■ **WHAT TO PRODUCE**:
Using the text on workplace drug and alcohol policies, decide whether each statement agrees with it. Answer yes or no for each, quoting the deciding words. 1. The Employer operated a mine. 2. Under the Policy, employees who disclosed an addiction before any incident would be terminated. 3. The Supreme Court of Canada held that termination for violating the drug and alcohol policy was discriminatory.

■ **READING TEXT**:
Canadian Courts have long wrestled with the protection of human rights in the context of workplace drug and alcohol policies. On one hand, many workplaces, especially those engaging in physical or industrial work, have a genuine interest in promoting job site safety via drug and alcohol policies. On the other hand, drug and alcohol addiction has been recognized as a prohibited ground under category of “disability” in Federal and Provincial human rights legislation. In the recent decision of Stewart v Elk Valley Coal Corp., 2017 SCC 30, the Supreme Court of Canada (“SCC”) had the opportunity to address the human rights implications of employer policies requiring disclosure of drug and alcohol dependence or addiction related issues. The Court held that termination for violation of the drug and alcohol policy was not discriminatory where it could be shown that it was the violation of the policy itself, and not the employee’s addiction, that led to termination.
The Employer operated a mine. To ensure safety, the Employer implemented an Alcohol, Illegal Drugs & Medication Policy (the “Policy”) that included, among other things, a provision that employees were to disclose any dependency or addiction issues before any drug or alcohol related incident occurred. If they did, they would be offered treatment. If employees failed to disclose and were involved in an incident and tested positive for drugs or alcohol, they would be terminated.

■ **DATA TO EXAMINE**:
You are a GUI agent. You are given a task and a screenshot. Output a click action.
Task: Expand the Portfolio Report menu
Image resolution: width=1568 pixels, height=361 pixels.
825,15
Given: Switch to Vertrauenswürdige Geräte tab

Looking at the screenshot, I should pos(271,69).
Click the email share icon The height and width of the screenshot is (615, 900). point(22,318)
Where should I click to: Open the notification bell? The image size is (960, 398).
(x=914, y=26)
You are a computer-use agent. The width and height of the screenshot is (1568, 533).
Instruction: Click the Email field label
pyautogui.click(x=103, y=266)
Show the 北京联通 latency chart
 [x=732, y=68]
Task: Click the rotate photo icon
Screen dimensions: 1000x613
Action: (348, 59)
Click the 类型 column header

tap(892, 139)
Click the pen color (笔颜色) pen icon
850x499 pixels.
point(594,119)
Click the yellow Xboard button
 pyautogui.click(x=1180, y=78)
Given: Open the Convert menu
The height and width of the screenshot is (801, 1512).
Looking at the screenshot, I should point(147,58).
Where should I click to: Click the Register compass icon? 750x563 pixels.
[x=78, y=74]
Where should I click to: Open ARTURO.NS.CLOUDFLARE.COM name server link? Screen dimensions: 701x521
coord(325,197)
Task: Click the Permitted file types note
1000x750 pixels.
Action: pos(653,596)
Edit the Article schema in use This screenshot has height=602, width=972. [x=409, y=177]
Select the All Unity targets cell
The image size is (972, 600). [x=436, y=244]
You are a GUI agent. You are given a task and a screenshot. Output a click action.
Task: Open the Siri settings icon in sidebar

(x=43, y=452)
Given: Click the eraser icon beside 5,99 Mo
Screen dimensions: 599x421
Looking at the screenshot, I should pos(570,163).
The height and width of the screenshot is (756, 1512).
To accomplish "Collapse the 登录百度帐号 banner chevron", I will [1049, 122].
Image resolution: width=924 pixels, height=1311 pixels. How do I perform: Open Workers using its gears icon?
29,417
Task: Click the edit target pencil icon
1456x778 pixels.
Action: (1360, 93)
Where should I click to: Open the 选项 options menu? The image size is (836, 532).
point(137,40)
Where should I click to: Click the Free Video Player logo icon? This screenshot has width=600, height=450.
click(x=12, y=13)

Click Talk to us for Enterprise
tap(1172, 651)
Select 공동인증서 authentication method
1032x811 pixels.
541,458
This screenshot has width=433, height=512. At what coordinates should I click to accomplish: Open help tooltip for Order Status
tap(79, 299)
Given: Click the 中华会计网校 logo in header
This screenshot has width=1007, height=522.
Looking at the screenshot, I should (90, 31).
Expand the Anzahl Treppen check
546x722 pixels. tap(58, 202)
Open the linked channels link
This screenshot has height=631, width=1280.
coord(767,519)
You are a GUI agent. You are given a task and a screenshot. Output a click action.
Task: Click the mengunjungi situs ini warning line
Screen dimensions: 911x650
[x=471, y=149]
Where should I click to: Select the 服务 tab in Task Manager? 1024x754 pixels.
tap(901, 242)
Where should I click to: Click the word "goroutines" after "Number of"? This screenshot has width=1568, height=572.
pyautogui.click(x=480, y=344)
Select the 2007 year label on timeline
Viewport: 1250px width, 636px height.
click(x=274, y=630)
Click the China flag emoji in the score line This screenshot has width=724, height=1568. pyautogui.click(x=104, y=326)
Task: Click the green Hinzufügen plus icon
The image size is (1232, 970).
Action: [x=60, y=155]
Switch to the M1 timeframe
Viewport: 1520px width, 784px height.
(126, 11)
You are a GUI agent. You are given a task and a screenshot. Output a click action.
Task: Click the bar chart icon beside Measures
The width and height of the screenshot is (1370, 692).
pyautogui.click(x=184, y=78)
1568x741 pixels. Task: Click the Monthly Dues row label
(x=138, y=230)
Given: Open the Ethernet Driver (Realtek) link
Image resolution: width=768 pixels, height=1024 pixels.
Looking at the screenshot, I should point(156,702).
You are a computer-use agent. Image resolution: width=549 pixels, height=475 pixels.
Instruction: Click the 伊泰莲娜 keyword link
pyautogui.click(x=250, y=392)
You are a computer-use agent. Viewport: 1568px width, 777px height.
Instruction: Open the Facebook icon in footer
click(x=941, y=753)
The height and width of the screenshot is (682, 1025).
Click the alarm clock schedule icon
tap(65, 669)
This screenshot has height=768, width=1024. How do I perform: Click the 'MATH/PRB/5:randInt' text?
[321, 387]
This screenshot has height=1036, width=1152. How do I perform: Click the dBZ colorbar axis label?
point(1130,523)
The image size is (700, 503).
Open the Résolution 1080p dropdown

■ **YOUR SOLUTION**:
1. Yes: "The Employer operated a mine."
2. No: "If they did, they would be offered treatment."
3. No: "The Court held that termination for violation of the drug and alcohol policy was not discriminatory where it could be shown that it was the violation of the policy itself, and not the employee’s addiction, that led to termination."